Comment 1 Anne 2014-08-12 11:47:33 UTC
(In reply to Brandon Ross from comment #0)
> 1) "...remaining does not consist of one code point..."
> 
> Does this mean that remaining must be exactly one code point? If so, the
> rest of checks make no sense, since there cannot be a second code point.

Why? It uses OR, not AND.


> 2) "...and then pop url's path."
> 
> What does this mean? Remove the first segment? Remove the last segment?

The last segment, as in JavaScript's [].pop(). I can clarify that.
Comment 2 Brandon Ross 2014-08-12 15:49:26 UTC
(In reply to Anne from comment #1)
> Why?
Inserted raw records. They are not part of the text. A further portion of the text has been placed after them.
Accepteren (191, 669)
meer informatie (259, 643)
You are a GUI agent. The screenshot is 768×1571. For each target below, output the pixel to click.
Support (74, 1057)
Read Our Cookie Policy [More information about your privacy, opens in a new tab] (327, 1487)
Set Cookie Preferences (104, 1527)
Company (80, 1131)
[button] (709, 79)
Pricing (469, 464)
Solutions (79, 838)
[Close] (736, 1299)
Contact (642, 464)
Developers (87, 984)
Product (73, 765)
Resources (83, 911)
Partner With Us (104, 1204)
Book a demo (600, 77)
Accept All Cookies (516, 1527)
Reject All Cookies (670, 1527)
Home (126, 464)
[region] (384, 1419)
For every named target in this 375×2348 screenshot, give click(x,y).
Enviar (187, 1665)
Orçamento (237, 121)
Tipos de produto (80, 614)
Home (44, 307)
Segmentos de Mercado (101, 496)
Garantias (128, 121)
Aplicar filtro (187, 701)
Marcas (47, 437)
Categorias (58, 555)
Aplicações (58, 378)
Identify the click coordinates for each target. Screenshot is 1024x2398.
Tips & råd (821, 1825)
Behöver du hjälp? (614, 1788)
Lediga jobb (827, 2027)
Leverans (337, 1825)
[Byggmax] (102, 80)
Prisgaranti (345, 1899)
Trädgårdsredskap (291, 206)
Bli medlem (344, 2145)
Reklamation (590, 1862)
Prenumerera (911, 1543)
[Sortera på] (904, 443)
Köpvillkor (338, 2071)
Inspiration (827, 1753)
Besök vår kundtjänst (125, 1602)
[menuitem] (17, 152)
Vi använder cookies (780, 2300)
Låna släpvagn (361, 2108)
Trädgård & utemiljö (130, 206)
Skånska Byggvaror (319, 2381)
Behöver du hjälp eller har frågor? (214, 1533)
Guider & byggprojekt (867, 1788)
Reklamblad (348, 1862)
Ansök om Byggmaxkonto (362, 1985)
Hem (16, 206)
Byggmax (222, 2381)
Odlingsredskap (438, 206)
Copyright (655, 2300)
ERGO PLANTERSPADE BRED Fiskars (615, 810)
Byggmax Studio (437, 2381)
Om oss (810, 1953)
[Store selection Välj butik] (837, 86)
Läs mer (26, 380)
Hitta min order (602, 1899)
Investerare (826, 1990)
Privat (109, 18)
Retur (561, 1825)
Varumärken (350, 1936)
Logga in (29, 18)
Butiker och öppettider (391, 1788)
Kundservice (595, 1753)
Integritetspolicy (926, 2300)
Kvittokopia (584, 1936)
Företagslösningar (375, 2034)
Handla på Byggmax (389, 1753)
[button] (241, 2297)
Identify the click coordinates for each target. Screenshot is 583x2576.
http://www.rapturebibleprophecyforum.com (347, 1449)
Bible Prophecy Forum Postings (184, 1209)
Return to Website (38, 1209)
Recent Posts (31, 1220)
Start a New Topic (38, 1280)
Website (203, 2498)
It uses OR, not AND.

Exactly. It's saying "if remaining has either 0 or 2+ code points, the whole statement is true". Then there's an additional check that looks at the second character of remaining, but the only way we'd need to perform that check is if there's exactly 1 code point (since 0 or 2+ code points is covered), which means there is no second code point to check. Is it supposed to read "remaining consists of only one code point"?

> The last segment, as in JavaScript's [].pop(). I can clarify that.

Okay, I figured from later parts of the document. It's different in other languages, though; Java's LinkedList.pop() removes the first element.